What’s so striking about Trout’s season is the sudden, dramatic difference in the way pitchers are attacking him. It isn’t as though he was a hotshot rookie last year who’s experiencing the league adjusting to him for the first time. He’s been the best player in baseball for nearly a decade, and throughout that time, he’s shown a very consistent approach — always possessing one of the lowest swing rates in the game, particularly on pitches inside the strike zone.
This is who Trout has always been, yet pitchers had never really changed the number of strikes they’ve thrown him. Now that’s changed, and the early returns indicate there’s little reason for pitchers to turn back until Trout forces them to. He should have no problem doing that given the stability he’s maintained with his eye for the zone as well as the pop in his bat. It’s just going to require a greater willingness to seek out early mistakes in the middle of the plate.

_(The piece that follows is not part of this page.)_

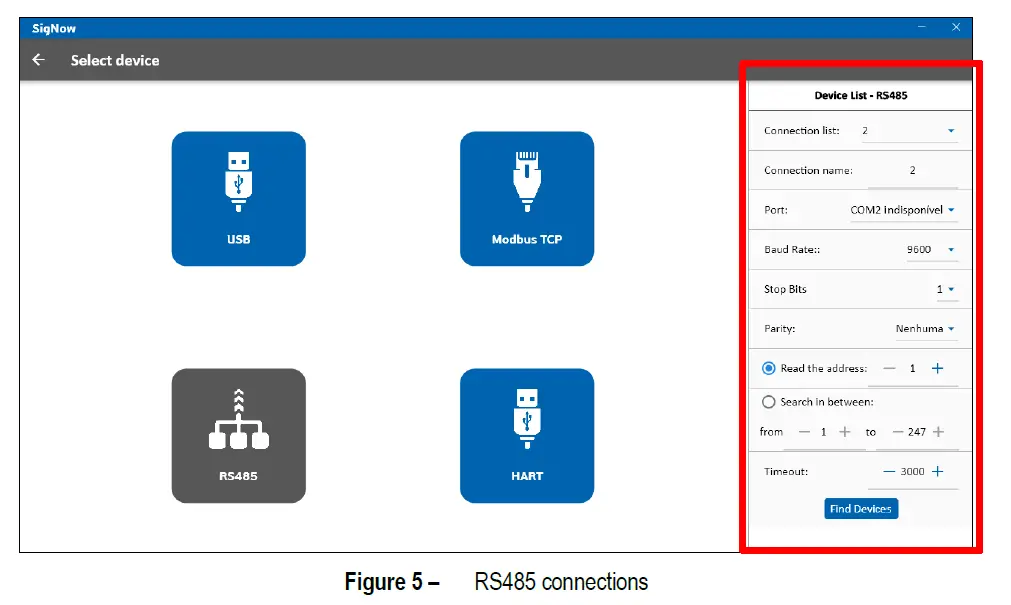Viewport: 1011px width, 605px height.
Task: Click the SigNow title bar logo
Action: click(x=52, y=28)
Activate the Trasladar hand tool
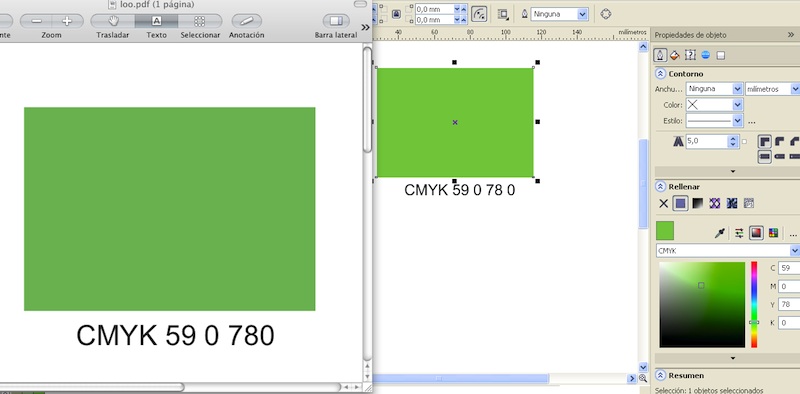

Trout’s ability to produce elite walk rates in the past without also accumulating a lot of strikeouts is part of what has pushed his overall production above every other power hitter in the game. Those plate discipline numbers have been turned on their head this year, and as counter-intuitive as it sounds, patience isn’t the solution to that problem — it’s the cause of it. Before this season, the fear of Trout’s bat was enough to nudge pitchers out of the zone. That fear has subsided. It might be time for him to remind everyone what made them so afraid to begin with.